# Hex grid backing arrays

May 9, 2018
`programming`

Programming game worlds with square grids is pretty straight forward. You just use a 2D array, and calculations are quite easy. To go up you subtract from the Y coordinate, to go left you add 1 to the X coordinate. But when you are dealing with hex grids life gets a bit more complicated. Representing a backing array for a hex grid can be done in the following way

```
[
[null,null,null,{},{},{},{}],
[null,null,{},{},{},{},{}],
[null,{},{},{},{},{},{}],
[{},{},{},{},{},{},{}],
[{},{},{},{},{},{},null],
[{},{},{},{},{},null,null],
[{},{},{},{},null,null,null]]
```

this would be the representation array for the following grid

the row 3 in the array is the row in the center of the grid. If you go up one row the row becomes an element shorter (represented by a null element). You could also skip adding the null element and use different length elements for each row, but that brings it own advantages and disadvantages. The radius of the grid is defined as the length on the longest row for the hex shaped grid. Now for a given radius of N how could we generate the backing array for that grid?
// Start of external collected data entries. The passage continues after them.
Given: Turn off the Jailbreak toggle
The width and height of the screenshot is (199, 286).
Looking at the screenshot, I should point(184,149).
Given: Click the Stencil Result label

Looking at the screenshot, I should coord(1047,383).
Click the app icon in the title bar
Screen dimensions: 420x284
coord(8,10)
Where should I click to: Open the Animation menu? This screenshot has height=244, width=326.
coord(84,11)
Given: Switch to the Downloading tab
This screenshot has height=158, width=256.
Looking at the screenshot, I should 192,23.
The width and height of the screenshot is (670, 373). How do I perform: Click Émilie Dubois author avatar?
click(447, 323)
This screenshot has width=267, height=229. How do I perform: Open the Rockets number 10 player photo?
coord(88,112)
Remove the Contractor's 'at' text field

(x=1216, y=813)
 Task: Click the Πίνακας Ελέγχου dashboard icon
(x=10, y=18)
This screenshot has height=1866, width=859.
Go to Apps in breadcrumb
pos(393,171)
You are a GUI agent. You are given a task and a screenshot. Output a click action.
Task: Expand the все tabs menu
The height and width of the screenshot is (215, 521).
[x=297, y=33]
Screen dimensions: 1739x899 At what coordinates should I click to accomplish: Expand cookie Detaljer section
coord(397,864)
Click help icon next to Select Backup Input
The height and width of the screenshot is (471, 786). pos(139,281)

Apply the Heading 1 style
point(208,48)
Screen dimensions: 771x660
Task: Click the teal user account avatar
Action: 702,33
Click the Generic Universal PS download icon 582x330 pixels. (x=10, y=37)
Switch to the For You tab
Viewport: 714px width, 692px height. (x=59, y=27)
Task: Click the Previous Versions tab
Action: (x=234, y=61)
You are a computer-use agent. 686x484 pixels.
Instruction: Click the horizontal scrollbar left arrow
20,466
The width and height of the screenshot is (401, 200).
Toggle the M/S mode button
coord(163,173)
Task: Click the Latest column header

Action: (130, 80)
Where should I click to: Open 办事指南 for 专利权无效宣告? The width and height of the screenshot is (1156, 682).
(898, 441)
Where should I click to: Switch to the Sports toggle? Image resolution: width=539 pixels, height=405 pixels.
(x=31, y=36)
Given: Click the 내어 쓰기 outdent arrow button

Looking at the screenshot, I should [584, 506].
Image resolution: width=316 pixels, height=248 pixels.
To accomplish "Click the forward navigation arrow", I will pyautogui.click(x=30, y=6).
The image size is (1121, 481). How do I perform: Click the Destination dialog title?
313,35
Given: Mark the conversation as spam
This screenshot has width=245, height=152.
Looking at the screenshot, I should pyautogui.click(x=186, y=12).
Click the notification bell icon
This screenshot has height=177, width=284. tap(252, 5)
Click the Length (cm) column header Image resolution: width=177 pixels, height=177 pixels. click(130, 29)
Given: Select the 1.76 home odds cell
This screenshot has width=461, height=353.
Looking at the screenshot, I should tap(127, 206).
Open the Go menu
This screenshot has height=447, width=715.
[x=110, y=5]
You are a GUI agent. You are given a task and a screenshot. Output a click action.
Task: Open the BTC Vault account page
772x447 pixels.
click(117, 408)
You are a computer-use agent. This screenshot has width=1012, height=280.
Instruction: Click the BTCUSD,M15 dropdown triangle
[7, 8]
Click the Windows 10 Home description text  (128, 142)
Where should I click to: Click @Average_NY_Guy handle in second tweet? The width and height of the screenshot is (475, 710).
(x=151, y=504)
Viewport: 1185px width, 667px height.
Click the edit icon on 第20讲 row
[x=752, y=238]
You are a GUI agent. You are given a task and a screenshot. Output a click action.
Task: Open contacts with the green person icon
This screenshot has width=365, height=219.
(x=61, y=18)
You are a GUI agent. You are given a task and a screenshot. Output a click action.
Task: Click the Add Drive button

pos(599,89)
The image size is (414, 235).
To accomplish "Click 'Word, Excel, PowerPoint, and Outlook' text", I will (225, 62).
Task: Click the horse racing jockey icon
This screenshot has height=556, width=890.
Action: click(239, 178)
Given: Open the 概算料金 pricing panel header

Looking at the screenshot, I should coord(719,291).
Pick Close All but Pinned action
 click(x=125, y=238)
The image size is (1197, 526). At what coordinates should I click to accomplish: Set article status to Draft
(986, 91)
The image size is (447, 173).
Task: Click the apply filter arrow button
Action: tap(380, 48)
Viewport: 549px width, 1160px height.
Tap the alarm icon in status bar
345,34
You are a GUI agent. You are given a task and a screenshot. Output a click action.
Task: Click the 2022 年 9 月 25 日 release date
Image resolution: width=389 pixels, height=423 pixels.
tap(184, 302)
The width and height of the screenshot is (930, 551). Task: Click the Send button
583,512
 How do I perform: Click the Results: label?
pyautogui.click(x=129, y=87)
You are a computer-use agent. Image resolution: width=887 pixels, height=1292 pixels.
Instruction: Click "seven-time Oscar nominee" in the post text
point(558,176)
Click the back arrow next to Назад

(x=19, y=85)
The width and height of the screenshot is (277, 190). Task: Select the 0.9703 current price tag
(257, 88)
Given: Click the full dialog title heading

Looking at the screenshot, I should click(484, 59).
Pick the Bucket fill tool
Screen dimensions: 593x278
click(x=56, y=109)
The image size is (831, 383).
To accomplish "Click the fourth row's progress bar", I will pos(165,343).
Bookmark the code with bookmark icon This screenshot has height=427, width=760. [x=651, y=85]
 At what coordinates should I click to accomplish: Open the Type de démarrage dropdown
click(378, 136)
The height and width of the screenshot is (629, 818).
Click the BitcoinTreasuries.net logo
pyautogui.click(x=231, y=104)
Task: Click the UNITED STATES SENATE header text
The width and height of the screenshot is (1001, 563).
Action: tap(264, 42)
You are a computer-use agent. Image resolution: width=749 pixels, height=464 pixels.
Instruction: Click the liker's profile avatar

The property to notice here is that the number of nulls increases from the middle out by one. So you would have abs(i - mid) number of null elements for a given row i where mid is floor(radius) /2. You would place these null elements in the beginning of the array if i < mid and at the end of the array if i > mid. Here is some coffeescript code that does this:

```
createMatrix: (radius) ->
mid = Math.floor(radius/2)
matrix = [1..radius].map (it, i) ->;
count = Math.abs(i - mid)
head = [0 ... count].map -> null
tail = [count + 1 .. radius].map (it) -> {}
if i > 3 then head.concat tail else tail.concat head
matrix
```